Proponents decry the cost of maintaining a murderer for life in prison and insist that by committing the capital offense they have forfeited their right to life and they therefore should not become a cost burden to society for the rest of their days. (Why a robber, sex offender or drug trafficker but not a murderer should be kept in prison is never explained.) By this construction the issue boils down to a crass fiscal concern that is on its face offensive. We are, after all, talking about a life here! Surly there can be no amount of money that justifies our taking of life. But even allowing that there may be some pecuniary point that is admissible to the discussion, the facts mitigate to the opposite conclusion from the intuitive thought that an offender kept in prison for life will cost more than a swiftly executed inmate. In Texas each capital case costs taxpayers an average of $2.3 million, nearly three times the cost of imprisonment in a maximum security cell for forty years. The costs of litigation are burdensome (over $700M since 1982) and could be saved by simply doing away with the death sentence. In 1994 Richard Dieter, writing for the Death Penalty Information Center reached the same conclusion:
Recent studies of death penalty costs reinforce the existing evidence that the death penalty is becoming unmanageably expensive. Like a black hole, it absorbs vast quantities of resources but emits no light. Nevertheless politicians and much of the public are drawn to it in the hope of finding a quick fix to the crime problem. But as the actual costs of capital punishment become clearer, the public should be in a better position to judge the death penalty as they would judge other programs. If a program is highly cost intensive, given to years of litigious expense, focused on only a few individuals, and produces no measurable [beneficial] results, then it should be replaced by better alternatives.

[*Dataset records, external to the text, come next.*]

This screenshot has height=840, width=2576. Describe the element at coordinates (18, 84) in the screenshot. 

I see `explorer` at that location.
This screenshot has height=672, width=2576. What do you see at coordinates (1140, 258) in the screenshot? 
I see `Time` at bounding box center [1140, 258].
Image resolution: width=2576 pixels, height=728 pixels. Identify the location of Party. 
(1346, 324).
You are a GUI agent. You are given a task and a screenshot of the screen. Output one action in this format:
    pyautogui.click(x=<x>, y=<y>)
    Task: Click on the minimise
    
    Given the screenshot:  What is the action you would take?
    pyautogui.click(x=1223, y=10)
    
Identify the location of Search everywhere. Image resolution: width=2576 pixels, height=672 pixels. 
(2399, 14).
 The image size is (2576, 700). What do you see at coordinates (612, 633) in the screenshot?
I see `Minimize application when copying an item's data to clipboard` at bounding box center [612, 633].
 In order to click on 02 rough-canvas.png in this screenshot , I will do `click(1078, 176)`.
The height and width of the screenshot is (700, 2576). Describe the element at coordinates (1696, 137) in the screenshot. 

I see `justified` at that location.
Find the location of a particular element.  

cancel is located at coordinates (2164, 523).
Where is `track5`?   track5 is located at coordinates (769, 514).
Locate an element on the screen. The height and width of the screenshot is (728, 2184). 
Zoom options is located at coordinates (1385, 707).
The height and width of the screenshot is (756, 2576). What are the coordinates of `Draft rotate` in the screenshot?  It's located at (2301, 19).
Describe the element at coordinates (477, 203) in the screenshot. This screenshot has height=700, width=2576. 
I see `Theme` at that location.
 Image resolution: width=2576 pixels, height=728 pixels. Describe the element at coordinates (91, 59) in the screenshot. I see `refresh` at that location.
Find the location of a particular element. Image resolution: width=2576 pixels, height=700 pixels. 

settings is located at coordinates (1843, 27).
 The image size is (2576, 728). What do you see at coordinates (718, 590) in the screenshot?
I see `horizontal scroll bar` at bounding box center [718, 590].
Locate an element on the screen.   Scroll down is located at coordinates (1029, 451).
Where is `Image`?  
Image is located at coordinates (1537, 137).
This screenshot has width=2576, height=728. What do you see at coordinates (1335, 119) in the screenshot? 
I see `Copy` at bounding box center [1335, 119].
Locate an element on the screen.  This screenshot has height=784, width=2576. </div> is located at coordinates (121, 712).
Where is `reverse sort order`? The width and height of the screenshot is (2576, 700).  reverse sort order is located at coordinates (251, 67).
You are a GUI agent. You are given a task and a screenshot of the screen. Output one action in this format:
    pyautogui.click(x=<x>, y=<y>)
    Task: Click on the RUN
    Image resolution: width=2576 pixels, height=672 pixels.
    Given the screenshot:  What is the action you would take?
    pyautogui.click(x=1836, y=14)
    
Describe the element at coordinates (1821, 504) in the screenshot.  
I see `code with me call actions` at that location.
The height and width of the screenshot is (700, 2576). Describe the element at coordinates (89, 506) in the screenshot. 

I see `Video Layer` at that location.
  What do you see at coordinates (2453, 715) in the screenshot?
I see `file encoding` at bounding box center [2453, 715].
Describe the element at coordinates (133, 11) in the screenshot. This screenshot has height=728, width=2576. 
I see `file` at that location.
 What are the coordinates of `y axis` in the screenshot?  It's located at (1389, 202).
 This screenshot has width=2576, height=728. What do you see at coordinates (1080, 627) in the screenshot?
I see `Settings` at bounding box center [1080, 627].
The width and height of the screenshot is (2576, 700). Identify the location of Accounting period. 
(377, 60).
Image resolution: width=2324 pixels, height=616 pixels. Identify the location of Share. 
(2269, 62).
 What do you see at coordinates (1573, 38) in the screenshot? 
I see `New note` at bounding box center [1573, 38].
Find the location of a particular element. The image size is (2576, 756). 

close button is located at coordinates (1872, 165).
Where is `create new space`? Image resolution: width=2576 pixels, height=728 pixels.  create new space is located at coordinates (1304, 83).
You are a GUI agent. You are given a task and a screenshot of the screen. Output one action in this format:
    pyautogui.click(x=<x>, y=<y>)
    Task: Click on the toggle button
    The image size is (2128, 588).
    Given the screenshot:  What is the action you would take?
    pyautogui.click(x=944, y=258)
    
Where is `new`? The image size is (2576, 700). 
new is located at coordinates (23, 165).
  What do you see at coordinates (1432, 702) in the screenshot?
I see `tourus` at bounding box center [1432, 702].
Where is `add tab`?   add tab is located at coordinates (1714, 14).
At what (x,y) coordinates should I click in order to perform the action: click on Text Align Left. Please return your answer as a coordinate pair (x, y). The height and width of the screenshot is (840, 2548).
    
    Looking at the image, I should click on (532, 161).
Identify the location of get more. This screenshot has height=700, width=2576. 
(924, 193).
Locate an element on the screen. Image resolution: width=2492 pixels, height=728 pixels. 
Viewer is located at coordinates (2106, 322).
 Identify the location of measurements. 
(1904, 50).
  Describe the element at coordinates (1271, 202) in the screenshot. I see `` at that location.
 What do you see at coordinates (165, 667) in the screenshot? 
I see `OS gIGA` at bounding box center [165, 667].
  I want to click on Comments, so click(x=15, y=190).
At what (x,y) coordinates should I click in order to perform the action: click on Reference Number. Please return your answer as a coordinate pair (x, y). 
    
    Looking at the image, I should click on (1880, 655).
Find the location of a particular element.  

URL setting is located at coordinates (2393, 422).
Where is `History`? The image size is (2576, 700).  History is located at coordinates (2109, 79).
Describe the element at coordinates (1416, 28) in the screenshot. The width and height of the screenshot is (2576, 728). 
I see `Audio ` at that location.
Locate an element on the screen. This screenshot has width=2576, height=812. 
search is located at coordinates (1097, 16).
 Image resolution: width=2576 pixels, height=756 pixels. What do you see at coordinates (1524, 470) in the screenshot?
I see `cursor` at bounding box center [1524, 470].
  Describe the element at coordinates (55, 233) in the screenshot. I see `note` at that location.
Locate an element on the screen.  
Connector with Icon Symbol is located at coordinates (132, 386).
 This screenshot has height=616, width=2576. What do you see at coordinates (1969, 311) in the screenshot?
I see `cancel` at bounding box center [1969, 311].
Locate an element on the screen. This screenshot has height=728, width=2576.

The money wasted on evidence gathering, expert witnesses, prosecutors, defense attorneys, juries, appeals, courts, and finally the execution itself could be better spent in early education programs that would work to reduce the amount of violence within society and ultimately reduce or eliminate the need for such state sponsored barbarism. As former Texas Attorney General, Gregg Maddox has observed, “Life without parole could save millions of dollars.” He continued, “It’s cheaper to lock ‘em up and throw away the key . . . as violent crime continues to escalate it’s something to consider.” Some argue that the escalating medical cost of an aging prison population would tend to wash out this advantage over time but the medical standard of care is certainly different for a condemned convict than it would be for ordinary citizens. The standard can be set anywhere the Legislature, in its wisdom, chooses. There would be no need to use life prolonging best practices so long as palliative care were provided. Bottom line to all you Conservatives out there, we can't afford to be barbarians even if our baser instincts are screaming for revenge.